To address this, we built an AI‑led restaurant metadata platform. Our platform infers item‑ and store‑level attributes — for example, whether an item is spicy, or that a restaurant’s cuisine is Chinese — using multimodal signals from text, images, and broad web searches. To build trustworthy, accurate metadata at scale, we engineered several key innovations within the complex DoorDash system, including: a LLM jury system for high‑quality evaluation, which increased the annotation accuracy by roughly 20% compared with typical human reviewers; context‑optimization agents to iteratively improve prompts within minutes, increasing model precision by more than 20% while avoiding the inefficiency of handcrafted, suboptimal prompts; this loop accelerated prompt development tenfold; distributed computing enables high‑volume LLM inference, cutting backfill time from over a month to just a few days; and AI‑led annotation to generate training data, which unblocked fine‑tuning to match frontier LLM quality at 10% of the inference cost, with zero human annotation effort.

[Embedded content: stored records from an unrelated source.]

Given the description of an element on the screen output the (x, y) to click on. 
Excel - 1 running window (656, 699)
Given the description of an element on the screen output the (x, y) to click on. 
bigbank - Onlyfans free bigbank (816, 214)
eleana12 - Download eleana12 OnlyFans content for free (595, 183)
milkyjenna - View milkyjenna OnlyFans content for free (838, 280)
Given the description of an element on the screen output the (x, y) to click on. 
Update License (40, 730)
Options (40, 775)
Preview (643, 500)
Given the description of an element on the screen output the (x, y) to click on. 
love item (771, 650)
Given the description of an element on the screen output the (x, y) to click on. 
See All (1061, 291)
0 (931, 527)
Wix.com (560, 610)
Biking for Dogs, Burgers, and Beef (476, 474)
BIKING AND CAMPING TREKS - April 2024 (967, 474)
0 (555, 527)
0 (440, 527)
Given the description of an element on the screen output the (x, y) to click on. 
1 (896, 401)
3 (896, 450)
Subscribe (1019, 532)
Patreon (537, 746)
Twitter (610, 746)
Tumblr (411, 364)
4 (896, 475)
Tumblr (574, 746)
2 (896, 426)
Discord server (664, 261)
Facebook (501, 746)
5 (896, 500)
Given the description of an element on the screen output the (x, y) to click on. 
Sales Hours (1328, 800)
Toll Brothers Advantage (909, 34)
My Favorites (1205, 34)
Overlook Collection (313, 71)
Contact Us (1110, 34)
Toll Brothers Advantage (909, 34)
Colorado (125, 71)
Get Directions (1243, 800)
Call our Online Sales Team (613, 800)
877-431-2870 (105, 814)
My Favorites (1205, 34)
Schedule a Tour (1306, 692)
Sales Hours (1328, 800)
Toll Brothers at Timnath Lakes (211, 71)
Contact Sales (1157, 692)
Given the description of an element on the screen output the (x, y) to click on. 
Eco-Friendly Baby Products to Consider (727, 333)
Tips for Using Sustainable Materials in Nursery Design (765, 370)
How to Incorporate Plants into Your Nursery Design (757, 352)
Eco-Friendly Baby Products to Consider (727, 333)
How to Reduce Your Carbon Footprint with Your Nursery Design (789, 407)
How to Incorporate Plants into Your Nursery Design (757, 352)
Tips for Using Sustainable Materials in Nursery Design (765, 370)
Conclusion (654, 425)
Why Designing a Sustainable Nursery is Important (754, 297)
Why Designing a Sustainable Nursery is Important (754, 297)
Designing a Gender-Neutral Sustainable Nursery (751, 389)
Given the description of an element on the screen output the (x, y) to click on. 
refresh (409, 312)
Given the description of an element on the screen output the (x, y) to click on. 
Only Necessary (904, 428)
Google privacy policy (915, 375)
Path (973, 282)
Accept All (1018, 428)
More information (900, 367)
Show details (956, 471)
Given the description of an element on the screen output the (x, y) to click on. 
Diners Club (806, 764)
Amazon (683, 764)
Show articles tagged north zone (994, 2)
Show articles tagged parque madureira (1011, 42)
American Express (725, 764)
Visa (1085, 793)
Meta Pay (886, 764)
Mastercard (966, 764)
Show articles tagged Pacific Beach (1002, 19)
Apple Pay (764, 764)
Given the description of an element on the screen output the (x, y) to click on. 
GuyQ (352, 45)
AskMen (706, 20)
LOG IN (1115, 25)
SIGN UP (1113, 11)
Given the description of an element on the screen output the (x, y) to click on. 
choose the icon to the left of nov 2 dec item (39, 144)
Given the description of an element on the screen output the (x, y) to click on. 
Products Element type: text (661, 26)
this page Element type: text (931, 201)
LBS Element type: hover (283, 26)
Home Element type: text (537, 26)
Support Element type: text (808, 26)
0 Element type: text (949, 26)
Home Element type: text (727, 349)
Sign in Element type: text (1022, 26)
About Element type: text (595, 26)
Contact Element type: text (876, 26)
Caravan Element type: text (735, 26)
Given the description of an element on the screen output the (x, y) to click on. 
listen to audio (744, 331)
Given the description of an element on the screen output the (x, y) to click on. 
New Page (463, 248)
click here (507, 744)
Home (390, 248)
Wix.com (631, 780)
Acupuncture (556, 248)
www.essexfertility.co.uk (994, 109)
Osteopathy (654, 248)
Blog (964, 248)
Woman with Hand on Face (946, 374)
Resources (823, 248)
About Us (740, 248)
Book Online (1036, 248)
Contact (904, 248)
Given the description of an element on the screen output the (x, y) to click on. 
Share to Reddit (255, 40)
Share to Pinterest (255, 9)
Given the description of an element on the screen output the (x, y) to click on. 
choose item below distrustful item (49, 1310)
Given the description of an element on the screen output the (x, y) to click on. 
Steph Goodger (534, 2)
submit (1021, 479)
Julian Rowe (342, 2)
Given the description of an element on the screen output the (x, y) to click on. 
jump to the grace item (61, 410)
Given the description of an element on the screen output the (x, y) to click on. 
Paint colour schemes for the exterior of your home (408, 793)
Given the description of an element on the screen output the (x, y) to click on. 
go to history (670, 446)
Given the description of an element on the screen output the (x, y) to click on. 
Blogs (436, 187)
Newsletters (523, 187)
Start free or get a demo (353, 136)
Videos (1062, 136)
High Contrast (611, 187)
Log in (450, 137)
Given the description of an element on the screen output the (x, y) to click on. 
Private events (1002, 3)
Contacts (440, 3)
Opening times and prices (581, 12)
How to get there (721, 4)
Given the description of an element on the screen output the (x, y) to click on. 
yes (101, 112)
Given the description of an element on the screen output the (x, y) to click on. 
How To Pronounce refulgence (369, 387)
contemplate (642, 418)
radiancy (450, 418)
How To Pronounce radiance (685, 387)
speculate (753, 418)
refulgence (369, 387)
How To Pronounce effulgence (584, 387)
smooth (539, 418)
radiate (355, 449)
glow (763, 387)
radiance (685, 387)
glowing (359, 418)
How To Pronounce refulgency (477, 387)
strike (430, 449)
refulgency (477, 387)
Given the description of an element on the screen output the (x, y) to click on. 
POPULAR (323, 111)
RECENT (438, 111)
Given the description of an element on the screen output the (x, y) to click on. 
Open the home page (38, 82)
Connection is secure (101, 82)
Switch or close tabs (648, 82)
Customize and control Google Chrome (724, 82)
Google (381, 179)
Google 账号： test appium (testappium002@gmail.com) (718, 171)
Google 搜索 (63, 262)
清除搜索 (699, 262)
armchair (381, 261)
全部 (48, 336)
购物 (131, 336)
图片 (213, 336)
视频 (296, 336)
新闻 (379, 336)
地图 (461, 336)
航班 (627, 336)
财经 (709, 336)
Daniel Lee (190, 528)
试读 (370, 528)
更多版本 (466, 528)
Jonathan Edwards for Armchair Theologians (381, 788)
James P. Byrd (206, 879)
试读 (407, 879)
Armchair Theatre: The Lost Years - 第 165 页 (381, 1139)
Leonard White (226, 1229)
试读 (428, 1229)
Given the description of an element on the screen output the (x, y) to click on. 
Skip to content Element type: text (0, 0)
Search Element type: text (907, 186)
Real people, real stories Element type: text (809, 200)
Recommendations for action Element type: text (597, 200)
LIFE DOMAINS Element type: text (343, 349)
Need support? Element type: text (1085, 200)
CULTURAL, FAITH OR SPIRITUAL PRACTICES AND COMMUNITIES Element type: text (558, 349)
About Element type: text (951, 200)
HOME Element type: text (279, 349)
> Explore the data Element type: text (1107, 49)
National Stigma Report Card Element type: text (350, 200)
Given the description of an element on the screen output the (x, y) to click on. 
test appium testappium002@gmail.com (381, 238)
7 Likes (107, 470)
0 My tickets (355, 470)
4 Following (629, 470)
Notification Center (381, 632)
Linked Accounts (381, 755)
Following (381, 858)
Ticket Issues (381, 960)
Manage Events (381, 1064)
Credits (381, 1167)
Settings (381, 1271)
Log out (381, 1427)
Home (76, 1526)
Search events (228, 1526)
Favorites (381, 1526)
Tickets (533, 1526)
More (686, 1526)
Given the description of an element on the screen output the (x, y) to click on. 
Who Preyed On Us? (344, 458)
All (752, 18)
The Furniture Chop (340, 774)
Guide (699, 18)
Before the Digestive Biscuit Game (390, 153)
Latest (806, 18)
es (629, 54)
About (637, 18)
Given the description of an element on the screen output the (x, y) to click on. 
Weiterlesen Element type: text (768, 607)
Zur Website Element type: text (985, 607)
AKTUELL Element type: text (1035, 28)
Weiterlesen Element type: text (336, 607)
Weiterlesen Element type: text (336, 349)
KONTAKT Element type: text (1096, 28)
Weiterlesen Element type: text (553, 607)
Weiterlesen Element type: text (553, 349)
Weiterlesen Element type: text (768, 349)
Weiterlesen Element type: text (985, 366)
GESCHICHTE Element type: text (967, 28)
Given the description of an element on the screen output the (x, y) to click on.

The flow begins with ingesting menu updates and deduplicating to minimize inference costs. Items are fed into AI generators to produce metadata, which undergoes immediate structural validation for error detection and retries. We continuously monitor the quality of generated predictions via an LLM jury; the evaluation result is also used for context engineering to improve generation quality. Additionally, we provide a merchant override mechanism that allows business owners to validate or correct attributes. This metadata platform allows us to successfully deploy generative AI reliably and cost‑effectively at scale, improving our engineering workflow and the DoorDash consumer experience.